◆ Your task
Please transcribe exactly the line that holds "This screenshot has width=494, height=290." and all lines that follow it to the end of the records below, omitting any pictures.
◇ ◇ ◇
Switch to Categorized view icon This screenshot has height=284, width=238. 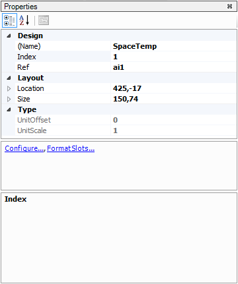pyautogui.click(x=9, y=20)
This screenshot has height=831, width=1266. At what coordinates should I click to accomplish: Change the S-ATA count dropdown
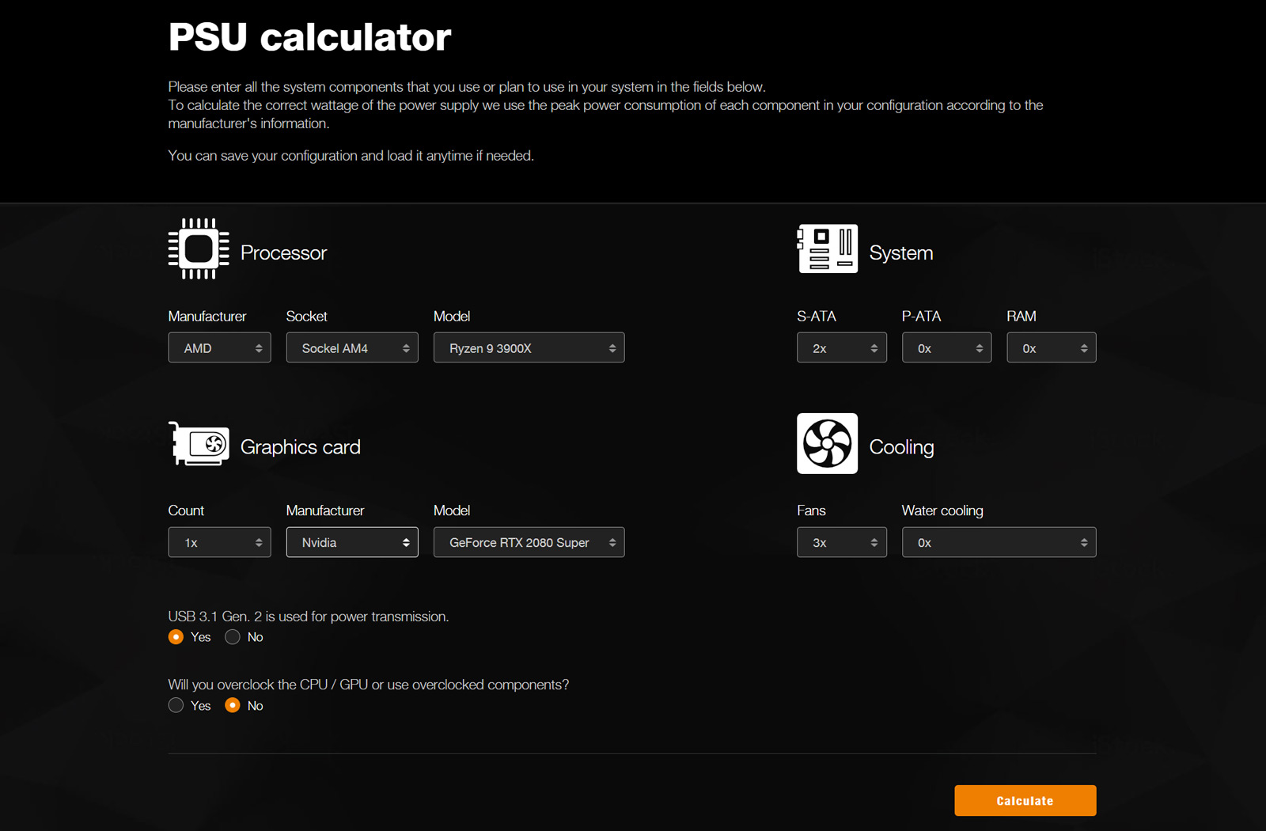click(x=842, y=347)
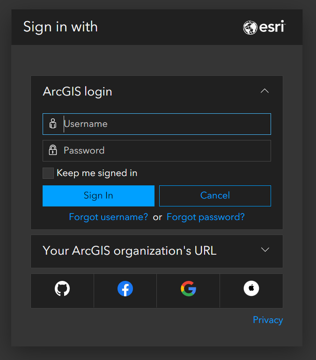The image size is (316, 360).
Task: Open "Your ArcGIS organization's URL" heading
Action: [x=130, y=250]
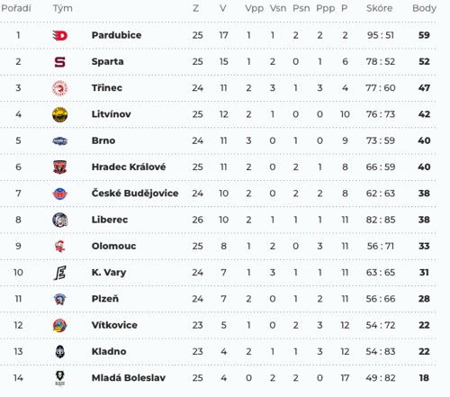The width and height of the screenshot is (450, 397).
Task: Open the Mladá Boleslav team link
Action: click(x=129, y=378)
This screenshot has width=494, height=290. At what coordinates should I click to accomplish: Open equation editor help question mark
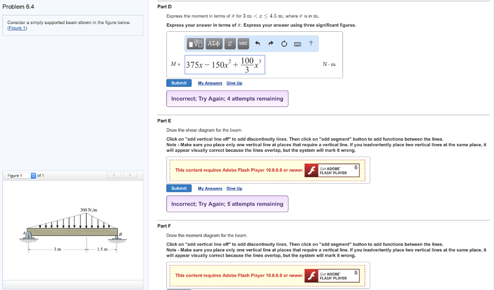pos(311,44)
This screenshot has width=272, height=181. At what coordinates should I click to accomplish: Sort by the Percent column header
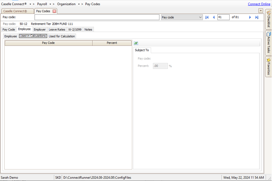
◇ ◇ ◇
◆ Response for this exercise
This screenshot has width=494, height=290. At what coordinates should I click to accomplish: Open equation editor help question mark
pos(311,44)
This screenshot has width=272, height=181. At what coordinates should I click to accomplish: Sort by the Percent column header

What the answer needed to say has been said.